### Data listing

════════════════

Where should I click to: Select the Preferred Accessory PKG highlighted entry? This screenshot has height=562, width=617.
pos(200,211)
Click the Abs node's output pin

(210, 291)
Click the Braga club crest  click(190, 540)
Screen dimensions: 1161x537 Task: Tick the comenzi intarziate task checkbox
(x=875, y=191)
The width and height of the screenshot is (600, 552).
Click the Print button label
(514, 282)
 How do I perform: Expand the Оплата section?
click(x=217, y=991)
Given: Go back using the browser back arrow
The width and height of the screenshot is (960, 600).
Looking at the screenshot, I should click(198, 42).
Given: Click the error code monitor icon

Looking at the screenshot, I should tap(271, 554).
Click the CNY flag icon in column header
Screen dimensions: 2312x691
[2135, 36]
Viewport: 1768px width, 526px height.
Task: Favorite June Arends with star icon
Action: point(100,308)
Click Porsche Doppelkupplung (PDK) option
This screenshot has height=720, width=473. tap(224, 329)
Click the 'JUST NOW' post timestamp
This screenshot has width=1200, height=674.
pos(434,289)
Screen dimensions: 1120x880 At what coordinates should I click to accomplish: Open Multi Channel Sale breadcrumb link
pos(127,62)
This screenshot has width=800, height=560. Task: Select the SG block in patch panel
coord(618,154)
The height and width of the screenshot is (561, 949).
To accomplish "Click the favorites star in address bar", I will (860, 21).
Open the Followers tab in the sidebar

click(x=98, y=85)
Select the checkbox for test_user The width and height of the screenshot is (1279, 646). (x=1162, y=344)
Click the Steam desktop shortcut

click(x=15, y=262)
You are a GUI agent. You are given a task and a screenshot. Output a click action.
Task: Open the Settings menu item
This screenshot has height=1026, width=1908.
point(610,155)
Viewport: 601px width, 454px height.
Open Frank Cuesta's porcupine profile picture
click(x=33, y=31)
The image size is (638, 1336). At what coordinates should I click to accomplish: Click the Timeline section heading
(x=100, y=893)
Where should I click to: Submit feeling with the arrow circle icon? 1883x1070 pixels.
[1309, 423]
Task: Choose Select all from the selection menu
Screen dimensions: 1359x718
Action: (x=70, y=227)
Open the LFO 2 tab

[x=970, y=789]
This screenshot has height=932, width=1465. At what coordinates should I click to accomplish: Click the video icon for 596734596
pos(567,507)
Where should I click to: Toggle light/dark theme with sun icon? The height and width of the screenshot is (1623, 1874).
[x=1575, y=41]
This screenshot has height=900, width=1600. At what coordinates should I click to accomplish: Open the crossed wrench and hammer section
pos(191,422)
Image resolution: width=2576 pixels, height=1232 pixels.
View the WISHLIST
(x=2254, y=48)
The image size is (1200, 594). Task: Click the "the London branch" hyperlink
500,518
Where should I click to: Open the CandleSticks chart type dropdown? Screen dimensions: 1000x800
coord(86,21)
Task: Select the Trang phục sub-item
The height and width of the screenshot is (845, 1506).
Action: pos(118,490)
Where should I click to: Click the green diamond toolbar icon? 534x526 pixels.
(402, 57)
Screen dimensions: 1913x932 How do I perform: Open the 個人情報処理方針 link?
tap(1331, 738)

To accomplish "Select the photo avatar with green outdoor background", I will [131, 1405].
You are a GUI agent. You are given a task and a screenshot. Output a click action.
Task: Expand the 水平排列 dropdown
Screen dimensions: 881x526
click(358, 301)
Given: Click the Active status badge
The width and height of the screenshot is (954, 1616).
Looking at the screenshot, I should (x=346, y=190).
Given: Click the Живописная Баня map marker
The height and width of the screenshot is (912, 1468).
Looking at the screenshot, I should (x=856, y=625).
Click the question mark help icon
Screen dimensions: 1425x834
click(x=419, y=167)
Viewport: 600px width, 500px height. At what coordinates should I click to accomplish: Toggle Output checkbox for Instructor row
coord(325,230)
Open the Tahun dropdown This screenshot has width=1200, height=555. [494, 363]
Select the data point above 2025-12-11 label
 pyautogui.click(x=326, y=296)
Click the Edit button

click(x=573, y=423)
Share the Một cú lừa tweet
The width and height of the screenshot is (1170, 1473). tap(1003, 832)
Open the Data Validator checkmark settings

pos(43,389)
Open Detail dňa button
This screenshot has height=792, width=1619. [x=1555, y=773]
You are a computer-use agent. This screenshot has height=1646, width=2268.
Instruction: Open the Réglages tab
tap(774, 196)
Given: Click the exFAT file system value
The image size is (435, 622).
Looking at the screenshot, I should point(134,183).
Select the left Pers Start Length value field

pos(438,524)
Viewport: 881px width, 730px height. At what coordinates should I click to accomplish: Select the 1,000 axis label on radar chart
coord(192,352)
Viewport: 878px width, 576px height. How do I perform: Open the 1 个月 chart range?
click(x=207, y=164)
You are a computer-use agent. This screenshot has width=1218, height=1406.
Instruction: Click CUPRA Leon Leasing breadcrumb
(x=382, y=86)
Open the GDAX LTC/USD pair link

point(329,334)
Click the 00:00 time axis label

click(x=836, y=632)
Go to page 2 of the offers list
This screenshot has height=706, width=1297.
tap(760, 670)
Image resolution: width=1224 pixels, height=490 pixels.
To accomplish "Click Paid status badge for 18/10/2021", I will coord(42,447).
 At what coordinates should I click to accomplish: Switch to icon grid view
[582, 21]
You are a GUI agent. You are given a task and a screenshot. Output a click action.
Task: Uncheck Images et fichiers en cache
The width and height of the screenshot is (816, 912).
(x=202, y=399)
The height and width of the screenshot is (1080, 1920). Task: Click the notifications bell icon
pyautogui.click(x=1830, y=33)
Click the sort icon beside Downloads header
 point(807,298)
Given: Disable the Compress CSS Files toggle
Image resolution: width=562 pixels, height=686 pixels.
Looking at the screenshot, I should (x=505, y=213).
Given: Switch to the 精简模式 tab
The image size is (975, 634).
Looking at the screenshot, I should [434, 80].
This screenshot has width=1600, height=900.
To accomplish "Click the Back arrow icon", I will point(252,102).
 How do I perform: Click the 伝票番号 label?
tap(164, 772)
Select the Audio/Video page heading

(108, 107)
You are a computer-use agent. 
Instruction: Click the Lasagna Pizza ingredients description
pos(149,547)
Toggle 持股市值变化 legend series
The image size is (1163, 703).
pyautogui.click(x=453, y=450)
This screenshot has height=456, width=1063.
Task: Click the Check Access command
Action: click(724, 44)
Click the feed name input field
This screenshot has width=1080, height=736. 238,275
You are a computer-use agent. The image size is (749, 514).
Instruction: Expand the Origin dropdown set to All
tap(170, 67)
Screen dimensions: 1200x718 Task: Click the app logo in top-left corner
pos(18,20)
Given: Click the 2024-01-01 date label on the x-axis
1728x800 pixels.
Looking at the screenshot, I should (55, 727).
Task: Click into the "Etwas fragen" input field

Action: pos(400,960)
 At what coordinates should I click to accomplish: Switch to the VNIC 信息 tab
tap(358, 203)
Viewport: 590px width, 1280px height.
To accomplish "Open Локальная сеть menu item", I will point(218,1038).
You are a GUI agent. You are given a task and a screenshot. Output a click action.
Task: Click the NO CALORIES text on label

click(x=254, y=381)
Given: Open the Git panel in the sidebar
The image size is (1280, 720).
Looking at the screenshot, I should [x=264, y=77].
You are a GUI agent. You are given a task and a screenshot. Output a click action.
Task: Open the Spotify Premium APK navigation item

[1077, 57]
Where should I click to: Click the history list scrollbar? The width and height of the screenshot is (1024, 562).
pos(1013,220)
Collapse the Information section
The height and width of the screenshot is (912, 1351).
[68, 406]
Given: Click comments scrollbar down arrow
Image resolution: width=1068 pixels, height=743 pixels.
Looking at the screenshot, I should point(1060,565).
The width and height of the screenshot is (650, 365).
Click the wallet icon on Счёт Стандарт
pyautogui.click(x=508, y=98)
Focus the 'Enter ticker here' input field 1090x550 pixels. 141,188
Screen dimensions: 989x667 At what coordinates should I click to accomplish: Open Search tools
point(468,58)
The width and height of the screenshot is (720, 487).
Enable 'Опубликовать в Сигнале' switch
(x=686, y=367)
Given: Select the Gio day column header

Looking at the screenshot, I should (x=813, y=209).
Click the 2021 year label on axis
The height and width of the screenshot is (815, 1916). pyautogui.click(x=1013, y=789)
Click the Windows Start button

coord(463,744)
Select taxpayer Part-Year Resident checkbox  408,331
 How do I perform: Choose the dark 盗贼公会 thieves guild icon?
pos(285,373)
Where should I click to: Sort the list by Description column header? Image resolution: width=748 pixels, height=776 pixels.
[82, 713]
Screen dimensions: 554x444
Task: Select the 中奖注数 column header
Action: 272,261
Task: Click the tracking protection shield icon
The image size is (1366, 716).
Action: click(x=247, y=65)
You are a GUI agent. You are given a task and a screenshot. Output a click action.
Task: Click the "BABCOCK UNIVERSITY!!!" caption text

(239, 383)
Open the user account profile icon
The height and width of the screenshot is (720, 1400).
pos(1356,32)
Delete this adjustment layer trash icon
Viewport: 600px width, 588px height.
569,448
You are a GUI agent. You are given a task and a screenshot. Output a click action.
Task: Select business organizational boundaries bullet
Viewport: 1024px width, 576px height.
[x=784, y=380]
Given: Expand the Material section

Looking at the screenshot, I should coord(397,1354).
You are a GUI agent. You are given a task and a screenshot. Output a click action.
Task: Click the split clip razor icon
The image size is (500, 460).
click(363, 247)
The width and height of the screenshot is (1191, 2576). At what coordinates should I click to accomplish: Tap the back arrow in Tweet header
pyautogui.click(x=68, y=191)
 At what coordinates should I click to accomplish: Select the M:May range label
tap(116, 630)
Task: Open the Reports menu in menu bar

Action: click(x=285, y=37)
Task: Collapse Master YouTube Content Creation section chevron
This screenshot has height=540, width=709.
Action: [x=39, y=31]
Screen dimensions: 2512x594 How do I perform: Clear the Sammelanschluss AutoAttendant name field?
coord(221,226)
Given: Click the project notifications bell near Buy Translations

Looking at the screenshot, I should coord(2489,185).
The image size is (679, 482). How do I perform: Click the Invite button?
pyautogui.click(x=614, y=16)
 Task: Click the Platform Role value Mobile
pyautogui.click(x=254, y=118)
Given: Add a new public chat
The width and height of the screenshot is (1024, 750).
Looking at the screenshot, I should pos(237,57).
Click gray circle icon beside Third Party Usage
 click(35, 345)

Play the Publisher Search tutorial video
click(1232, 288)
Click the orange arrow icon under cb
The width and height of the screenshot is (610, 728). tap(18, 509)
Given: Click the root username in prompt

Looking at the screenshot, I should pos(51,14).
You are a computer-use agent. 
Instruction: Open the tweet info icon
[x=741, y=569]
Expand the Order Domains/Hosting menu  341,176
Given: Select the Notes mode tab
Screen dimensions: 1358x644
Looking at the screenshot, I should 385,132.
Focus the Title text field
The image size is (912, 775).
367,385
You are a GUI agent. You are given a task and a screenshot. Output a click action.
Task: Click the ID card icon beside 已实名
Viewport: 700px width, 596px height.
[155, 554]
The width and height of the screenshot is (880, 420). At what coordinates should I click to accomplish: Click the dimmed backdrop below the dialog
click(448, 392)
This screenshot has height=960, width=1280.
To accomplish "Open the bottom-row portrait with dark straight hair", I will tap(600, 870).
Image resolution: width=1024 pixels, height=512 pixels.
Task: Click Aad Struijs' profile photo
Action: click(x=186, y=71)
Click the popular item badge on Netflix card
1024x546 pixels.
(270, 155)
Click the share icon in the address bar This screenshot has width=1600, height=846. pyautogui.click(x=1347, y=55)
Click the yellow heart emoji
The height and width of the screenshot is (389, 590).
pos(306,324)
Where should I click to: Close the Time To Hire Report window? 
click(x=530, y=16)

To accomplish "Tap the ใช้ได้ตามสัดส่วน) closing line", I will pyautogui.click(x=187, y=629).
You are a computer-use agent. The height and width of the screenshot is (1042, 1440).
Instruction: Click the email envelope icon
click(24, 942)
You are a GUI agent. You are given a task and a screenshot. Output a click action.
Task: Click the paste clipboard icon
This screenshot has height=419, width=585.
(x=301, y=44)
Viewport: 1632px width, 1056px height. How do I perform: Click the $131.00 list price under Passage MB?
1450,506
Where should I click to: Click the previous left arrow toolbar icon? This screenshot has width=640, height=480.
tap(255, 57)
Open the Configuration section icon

════════════════

### Instructions for the task
What is the number of lines in this material that hold the string "status"? Answer with that number only.

### Completed task
2